─── RECORDS FOR THE EXERCISE

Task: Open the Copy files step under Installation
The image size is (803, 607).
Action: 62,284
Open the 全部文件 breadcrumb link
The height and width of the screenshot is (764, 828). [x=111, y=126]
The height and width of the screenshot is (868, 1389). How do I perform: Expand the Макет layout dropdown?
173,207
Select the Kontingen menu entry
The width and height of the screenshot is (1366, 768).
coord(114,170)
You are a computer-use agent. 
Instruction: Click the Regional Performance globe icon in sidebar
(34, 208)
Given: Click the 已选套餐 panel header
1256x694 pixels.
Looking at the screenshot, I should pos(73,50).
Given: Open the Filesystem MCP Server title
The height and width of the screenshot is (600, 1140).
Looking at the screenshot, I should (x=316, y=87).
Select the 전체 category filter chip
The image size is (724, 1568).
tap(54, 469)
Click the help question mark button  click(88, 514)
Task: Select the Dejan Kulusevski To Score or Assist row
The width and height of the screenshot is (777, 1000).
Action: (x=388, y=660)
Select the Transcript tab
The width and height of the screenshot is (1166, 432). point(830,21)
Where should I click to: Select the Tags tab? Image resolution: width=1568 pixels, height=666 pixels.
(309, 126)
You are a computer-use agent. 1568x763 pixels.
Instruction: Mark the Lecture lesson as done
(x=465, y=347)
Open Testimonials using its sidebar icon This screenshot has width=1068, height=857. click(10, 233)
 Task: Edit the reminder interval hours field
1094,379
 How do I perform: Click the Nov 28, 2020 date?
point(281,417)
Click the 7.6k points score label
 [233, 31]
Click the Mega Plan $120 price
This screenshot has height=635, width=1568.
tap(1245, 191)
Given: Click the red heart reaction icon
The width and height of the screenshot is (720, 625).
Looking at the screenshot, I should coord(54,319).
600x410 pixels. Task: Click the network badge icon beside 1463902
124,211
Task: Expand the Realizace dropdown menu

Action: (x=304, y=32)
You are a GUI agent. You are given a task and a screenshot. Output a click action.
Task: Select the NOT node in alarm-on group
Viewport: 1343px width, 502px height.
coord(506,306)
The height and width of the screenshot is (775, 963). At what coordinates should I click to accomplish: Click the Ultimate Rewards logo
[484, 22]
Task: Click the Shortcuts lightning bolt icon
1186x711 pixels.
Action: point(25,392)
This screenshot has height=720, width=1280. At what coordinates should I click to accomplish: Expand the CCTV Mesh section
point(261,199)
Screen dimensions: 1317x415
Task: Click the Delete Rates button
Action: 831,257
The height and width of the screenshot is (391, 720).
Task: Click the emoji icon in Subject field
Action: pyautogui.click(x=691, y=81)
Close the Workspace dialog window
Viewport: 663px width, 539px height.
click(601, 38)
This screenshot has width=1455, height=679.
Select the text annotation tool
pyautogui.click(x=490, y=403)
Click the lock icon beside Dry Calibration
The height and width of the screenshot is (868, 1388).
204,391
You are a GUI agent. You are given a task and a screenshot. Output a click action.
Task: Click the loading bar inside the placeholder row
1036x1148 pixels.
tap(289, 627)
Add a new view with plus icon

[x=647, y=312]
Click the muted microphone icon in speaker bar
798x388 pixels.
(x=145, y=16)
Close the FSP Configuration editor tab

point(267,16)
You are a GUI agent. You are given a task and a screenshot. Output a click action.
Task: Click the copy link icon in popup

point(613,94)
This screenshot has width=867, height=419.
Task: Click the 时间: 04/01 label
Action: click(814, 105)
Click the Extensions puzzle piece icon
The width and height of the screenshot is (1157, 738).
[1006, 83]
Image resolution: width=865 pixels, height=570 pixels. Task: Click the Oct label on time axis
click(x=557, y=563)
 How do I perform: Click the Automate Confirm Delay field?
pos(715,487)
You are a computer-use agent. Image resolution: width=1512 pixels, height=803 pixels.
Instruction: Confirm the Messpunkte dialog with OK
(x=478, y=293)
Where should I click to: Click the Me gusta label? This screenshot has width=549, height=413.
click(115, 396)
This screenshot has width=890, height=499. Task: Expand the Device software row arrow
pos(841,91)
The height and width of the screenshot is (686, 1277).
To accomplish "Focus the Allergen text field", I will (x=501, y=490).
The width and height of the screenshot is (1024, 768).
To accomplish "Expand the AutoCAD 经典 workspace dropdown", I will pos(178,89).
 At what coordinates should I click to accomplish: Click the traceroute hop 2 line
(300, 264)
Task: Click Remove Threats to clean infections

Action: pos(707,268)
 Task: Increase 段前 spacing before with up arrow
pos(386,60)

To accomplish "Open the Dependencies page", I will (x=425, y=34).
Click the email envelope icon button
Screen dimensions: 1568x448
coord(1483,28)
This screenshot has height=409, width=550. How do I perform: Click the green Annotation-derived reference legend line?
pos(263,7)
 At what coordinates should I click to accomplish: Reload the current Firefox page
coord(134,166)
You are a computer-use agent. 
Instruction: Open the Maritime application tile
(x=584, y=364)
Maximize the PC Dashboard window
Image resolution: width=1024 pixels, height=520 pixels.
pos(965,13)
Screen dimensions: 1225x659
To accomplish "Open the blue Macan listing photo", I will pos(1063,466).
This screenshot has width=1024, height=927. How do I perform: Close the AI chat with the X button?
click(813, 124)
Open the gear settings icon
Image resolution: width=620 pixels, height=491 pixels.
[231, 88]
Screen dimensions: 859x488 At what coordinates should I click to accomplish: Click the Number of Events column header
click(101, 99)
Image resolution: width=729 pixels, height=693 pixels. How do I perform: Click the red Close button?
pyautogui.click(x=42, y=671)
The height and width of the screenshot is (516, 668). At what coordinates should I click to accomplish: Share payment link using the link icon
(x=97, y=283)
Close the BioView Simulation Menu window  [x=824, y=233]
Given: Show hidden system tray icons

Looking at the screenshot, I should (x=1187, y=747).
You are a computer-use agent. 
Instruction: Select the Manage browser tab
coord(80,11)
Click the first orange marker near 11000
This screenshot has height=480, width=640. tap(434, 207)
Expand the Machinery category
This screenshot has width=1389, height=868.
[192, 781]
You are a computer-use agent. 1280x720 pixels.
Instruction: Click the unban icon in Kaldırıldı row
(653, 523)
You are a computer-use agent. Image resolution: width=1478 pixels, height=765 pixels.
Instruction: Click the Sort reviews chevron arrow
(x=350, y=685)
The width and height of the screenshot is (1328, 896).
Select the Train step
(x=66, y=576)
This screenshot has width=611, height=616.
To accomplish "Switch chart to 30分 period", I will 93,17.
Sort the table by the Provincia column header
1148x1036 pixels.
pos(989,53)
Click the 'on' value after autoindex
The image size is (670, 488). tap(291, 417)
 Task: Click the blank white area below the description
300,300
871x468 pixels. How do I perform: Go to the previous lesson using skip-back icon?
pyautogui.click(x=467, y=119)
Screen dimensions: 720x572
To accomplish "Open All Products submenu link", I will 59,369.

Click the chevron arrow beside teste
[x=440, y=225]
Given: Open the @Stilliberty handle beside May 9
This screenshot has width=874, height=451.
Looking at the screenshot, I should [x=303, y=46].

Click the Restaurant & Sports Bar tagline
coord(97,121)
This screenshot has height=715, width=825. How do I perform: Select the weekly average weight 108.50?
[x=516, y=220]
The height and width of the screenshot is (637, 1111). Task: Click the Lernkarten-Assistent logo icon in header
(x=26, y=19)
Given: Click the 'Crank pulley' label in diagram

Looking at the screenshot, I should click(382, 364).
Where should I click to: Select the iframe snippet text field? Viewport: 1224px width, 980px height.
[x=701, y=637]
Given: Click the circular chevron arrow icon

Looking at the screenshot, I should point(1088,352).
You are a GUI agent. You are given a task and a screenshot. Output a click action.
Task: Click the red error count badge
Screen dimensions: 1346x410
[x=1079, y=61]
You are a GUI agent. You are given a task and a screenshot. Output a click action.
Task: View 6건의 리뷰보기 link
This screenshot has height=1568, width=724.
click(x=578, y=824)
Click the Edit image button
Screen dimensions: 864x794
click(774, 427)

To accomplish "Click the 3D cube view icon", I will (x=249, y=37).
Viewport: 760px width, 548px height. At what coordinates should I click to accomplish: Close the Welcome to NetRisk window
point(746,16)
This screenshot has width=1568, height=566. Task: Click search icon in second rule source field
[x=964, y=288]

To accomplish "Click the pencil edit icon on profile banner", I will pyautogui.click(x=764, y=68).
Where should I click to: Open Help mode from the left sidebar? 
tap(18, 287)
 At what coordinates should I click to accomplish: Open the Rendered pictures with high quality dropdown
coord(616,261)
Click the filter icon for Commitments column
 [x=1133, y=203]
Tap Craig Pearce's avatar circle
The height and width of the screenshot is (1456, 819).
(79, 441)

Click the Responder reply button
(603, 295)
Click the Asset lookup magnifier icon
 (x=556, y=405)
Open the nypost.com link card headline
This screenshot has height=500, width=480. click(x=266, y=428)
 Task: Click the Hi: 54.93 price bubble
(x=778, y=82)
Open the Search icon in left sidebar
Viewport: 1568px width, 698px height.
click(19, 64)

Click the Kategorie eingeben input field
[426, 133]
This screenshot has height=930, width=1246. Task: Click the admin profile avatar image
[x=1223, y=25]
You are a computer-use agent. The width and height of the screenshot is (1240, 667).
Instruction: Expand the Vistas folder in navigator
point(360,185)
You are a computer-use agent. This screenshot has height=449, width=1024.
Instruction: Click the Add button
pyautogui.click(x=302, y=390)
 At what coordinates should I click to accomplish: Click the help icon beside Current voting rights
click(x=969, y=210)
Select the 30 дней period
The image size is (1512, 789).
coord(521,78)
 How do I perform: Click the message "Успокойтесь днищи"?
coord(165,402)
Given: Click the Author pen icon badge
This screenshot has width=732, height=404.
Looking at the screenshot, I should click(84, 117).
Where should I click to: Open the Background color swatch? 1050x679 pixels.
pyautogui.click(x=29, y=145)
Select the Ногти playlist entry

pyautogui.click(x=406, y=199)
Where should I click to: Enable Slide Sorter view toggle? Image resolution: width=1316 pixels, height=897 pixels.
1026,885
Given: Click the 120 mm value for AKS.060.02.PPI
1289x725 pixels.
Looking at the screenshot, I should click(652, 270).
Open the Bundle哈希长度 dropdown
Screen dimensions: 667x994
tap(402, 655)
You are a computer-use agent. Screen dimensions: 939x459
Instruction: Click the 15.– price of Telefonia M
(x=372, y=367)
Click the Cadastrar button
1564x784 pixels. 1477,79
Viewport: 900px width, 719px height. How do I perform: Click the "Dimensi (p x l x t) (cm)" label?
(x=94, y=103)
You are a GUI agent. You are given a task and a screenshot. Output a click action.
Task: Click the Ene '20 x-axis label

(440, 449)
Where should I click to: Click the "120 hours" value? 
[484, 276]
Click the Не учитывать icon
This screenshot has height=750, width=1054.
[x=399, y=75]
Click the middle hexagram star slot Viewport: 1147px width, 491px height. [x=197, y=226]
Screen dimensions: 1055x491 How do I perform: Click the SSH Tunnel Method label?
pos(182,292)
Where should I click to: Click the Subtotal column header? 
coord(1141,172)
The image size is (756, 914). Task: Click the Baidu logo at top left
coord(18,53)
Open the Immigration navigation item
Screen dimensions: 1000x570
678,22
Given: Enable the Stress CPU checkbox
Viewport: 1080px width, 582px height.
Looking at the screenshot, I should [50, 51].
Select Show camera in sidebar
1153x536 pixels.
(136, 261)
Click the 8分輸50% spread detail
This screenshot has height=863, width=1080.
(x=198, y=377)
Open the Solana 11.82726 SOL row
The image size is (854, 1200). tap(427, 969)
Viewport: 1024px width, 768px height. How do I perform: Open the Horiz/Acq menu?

──────

Whichever lines of the data include the word "category", pull them out.

ANSWER SPACE
Select the 전체 category filter chip
Expand the Machinery category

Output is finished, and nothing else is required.